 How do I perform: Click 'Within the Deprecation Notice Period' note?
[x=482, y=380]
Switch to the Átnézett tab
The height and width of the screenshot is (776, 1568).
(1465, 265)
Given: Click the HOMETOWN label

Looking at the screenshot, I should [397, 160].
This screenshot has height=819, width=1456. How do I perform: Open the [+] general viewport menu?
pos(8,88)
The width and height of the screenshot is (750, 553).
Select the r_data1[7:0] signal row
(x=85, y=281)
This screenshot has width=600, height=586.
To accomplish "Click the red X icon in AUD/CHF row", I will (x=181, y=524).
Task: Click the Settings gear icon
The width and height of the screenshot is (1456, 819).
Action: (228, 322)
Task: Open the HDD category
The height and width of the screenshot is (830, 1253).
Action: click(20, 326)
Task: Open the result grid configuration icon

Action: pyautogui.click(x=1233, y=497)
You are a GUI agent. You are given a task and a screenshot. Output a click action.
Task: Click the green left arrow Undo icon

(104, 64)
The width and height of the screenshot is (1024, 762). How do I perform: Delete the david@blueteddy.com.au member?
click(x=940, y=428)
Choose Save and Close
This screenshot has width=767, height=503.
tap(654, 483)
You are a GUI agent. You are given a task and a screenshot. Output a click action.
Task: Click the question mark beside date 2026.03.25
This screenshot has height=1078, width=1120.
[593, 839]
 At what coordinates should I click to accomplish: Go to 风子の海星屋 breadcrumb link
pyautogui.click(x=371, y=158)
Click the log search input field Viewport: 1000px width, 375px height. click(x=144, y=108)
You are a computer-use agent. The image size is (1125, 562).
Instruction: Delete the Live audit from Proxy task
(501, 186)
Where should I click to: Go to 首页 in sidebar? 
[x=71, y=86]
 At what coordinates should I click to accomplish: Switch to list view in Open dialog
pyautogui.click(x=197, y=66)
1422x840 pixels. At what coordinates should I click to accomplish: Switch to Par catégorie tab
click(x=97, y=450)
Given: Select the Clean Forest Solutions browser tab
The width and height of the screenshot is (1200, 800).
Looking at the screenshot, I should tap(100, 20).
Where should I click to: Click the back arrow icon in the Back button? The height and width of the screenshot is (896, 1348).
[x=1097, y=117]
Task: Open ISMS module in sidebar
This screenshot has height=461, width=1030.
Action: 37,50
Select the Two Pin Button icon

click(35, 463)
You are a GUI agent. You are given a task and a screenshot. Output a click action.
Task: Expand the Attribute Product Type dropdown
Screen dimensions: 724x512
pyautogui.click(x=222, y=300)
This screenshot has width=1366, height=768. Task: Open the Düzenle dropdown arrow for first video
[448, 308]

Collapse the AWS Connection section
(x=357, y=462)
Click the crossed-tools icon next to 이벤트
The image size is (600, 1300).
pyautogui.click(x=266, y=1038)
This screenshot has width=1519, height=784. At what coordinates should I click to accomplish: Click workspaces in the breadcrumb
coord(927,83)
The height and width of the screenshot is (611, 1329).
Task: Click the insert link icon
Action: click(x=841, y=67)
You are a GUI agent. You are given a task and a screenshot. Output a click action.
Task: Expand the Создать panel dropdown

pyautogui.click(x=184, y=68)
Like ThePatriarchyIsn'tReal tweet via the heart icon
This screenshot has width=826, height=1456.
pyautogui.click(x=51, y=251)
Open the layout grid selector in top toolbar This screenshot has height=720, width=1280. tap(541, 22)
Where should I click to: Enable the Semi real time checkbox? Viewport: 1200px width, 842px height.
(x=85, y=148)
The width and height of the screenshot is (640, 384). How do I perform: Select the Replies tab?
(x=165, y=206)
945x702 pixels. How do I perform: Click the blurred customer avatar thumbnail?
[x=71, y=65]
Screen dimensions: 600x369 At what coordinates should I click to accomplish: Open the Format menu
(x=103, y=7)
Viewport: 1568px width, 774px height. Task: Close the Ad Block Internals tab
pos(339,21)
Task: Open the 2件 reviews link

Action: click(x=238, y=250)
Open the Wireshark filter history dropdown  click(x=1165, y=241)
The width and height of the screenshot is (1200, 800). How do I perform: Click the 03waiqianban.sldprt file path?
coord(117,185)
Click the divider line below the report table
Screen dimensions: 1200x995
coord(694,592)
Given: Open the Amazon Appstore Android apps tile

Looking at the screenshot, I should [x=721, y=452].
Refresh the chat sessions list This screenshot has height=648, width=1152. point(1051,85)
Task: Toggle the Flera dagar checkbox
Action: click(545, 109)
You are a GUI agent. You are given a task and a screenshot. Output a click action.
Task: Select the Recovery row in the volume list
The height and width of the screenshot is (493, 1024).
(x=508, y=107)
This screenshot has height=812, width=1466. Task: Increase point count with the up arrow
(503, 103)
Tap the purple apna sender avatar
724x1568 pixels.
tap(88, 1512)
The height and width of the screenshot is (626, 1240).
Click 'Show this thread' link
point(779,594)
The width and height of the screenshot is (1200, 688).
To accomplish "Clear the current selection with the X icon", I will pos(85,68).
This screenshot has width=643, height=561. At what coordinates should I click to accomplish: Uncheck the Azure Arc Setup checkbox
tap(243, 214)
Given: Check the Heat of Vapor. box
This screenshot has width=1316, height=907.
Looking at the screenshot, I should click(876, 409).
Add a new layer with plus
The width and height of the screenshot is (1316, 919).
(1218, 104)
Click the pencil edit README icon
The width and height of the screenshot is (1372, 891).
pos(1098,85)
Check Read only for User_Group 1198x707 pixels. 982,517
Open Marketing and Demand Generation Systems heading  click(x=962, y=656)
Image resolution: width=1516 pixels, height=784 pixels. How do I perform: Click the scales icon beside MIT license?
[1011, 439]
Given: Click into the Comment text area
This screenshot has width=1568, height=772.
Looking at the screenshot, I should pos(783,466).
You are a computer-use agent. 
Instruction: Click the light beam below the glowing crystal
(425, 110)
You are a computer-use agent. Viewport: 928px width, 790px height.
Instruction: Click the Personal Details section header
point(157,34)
= = =
DESCRIPTION OF THE TASK:
Rewrite all of the items above, replacing every occurrence of "GUI agent" with "interface assistant" and leaving everything else unchanged.

EXERCISE RESPONSE:
 How do I perform: Click 'Within the Deprecation Notice Period' note?
[x=482, y=380]
Switch to the Átnézett tab
The height and width of the screenshot is (776, 1568).
(1465, 265)
Given: Click the HOMETOWN label

Looking at the screenshot, I should [397, 160].
This screenshot has height=819, width=1456. How do I perform: Open the [+] general viewport menu?
pos(8,88)
The width and height of the screenshot is (750, 553).
Select the r_data1[7:0] signal row
(x=85, y=281)
This screenshot has width=600, height=586.
To accomplish "Click the red X icon in AUD/CHF row", I will (x=181, y=524).
Task: Click the Settings gear icon
The width and height of the screenshot is (1456, 819).
Action: (228, 322)
Task: Open the HDD category
The height and width of the screenshot is (830, 1253).
Action: click(20, 326)
Task: Open the result grid configuration icon

Action: pyautogui.click(x=1233, y=497)
You are a interface assistant. You are given a task and a screenshot. Output a click action.
Task: Click the green left arrow Undo icon

(104, 64)
The width and height of the screenshot is (1024, 762). How do I perform: Delete the david@blueteddy.com.au member?
click(x=940, y=428)
Choose Save and Close
This screenshot has width=767, height=503.
tap(654, 483)
You are a interface assistant. You are given a task and a screenshot. Output a click action.
Task: Click the question mark beside date 2026.03.25
This screenshot has height=1078, width=1120.
[593, 839]
 At what coordinates should I click to accomplish: Go to 风子の海星屋 breadcrumb link
pyautogui.click(x=371, y=158)
Click the log search input field Viewport: 1000px width, 375px height. click(x=144, y=108)
You are a computer-use agent. The image size is (1125, 562).
Instruction: Delete the Live audit from Proxy task
(501, 186)
Where should I click to: Go to 首页 in sidebar? 
[x=71, y=86]
 At what coordinates should I click to accomplish: Switch to list view in Open dialog
pyautogui.click(x=197, y=66)
1422x840 pixels. At what coordinates should I click to accomplish: Switch to Par catégorie tab
click(x=97, y=450)
Given: Select the Clean Forest Solutions browser tab
The width and height of the screenshot is (1200, 800).
Looking at the screenshot, I should tap(100, 20).
Where should I click to: Click the back arrow icon in the Back button? The height and width of the screenshot is (896, 1348).
[x=1097, y=117]
Task: Open ISMS module in sidebar
This screenshot has height=461, width=1030.
Action: 37,50
Select the Two Pin Button icon

click(35, 463)
You are a interface assistant. You are given a task and a screenshot. Output a click action.
Task: Expand the Attribute Product Type dropdown
Screen dimensions: 724x512
pyautogui.click(x=222, y=300)
This screenshot has width=1366, height=768. Task: Open the Düzenle dropdown arrow for first video
[448, 308]

Collapse the AWS Connection section
(x=357, y=462)
Click the crossed-tools icon next to 이벤트
The image size is (600, 1300).
pyautogui.click(x=266, y=1038)
This screenshot has width=1519, height=784. At what coordinates should I click to accomplish: Click workspaces in the breadcrumb
coord(927,83)
The height and width of the screenshot is (611, 1329).
Task: Click the insert link icon
Action: click(x=841, y=67)
You are a interface assistant. You are given a task and a screenshot. Output a click action.
Task: Expand the Создать panel dropdown

pyautogui.click(x=184, y=68)
Like ThePatriarchyIsn'tReal tweet via the heart icon
This screenshot has width=826, height=1456.
pyautogui.click(x=51, y=251)
Open the layout grid selector in top toolbar This screenshot has height=720, width=1280. tap(541, 22)
Where should I click to: Enable the Semi real time checkbox? Viewport: 1200px width, 842px height.
(x=85, y=148)
The width and height of the screenshot is (640, 384). How do I perform: Select the Replies tab?
(x=165, y=206)
945x702 pixels. How do I perform: Click the blurred customer avatar thumbnail?
[x=71, y=65]
Screen dimensions: 600x369 At what coordinates should I click to accomplish: Open the Format menu
(x=103, y=7)
Viewport: 1568px width, 774px height. Task: Close the Ad Block Internals tab
pos(339,21)
Task: Open the 2件 reviews link

Action: click(x=238, y=250)
Open the Wireshark filter history dropdown  click(x=1165, y=241)
The width and height of the screenshot is (1200, 800). How do I perform: Click the 03waiqianban.sldprt file path?
coord(117,185)
Click the divider line below the report table
Screen dimensions: 1200x995
coord(694,592)
Given: Open the Amazon Appstore Android apps tile

Looking at the screenshot, I should [x=721, y=452].
Refresh the chat sessions list This screenshot has height=648, width=1152. point(1051,85)
Task: Toggle the Flera dagar checkbox
Action: click(545, 109)
You are a interface assistant. You are given a task and a screenshot. Output a click action.
Task: Select the Recovery row in the volume list
The height and width of the screenshot is (493, 1024).
(x=508, y=107)
This screenshot has height=812, width=1466. Task: Increase point count with the up arrow
(503, 103)
Tap the purple apna sender avatar
724x1568 pixels.
tap(88, 1512)
The height and width of the screenshot is (626, 1240).
Click 'Show this thread' link
point(779,594)
The width and height of the screenshot is (1200, 688).
To accomplish "Clear the current selection with the X icon", I will pos(85,68).
This screenshot has width=643, height=561. At what coordinates should I click to accomplish: Uncheck the Azure Arc Setup checkbox
tap(243, 214)
Given: Check the Heat of Vapor. box
This screenshot has width=1316, height=907.
Looking at the screenshot, I should click(876, 409).
Add a new layer with plus
The width and height of the screenshot is (1316, 919).
(1218, 104)
Click the pencil edit README icon
The width and height of the screenshot is (1372, 891).
pos(1098,85)
Check Read only for User_Group 1198x707 pixels. 982,517
Open Marketing and Demand Generation Systems heading  click(x=962, y=656)
Image resolution: width=1516 pixels, height=784 pixels. How do I perform: Click the scales icon beside MIT license?
[1011, 439]
Given: Click into the Comment text area
This screenshot has width=1568, height=772.
Looking at the screenshot, I should pos(783,466).
You are a computer-use agent. 
Instruction: Click the light beam below the glowing crystal
(425, 110)
You are a computer-use agent. Viewport: 928px width, 790px height.
Instruction: Click the Personal Details section header
point(157,34)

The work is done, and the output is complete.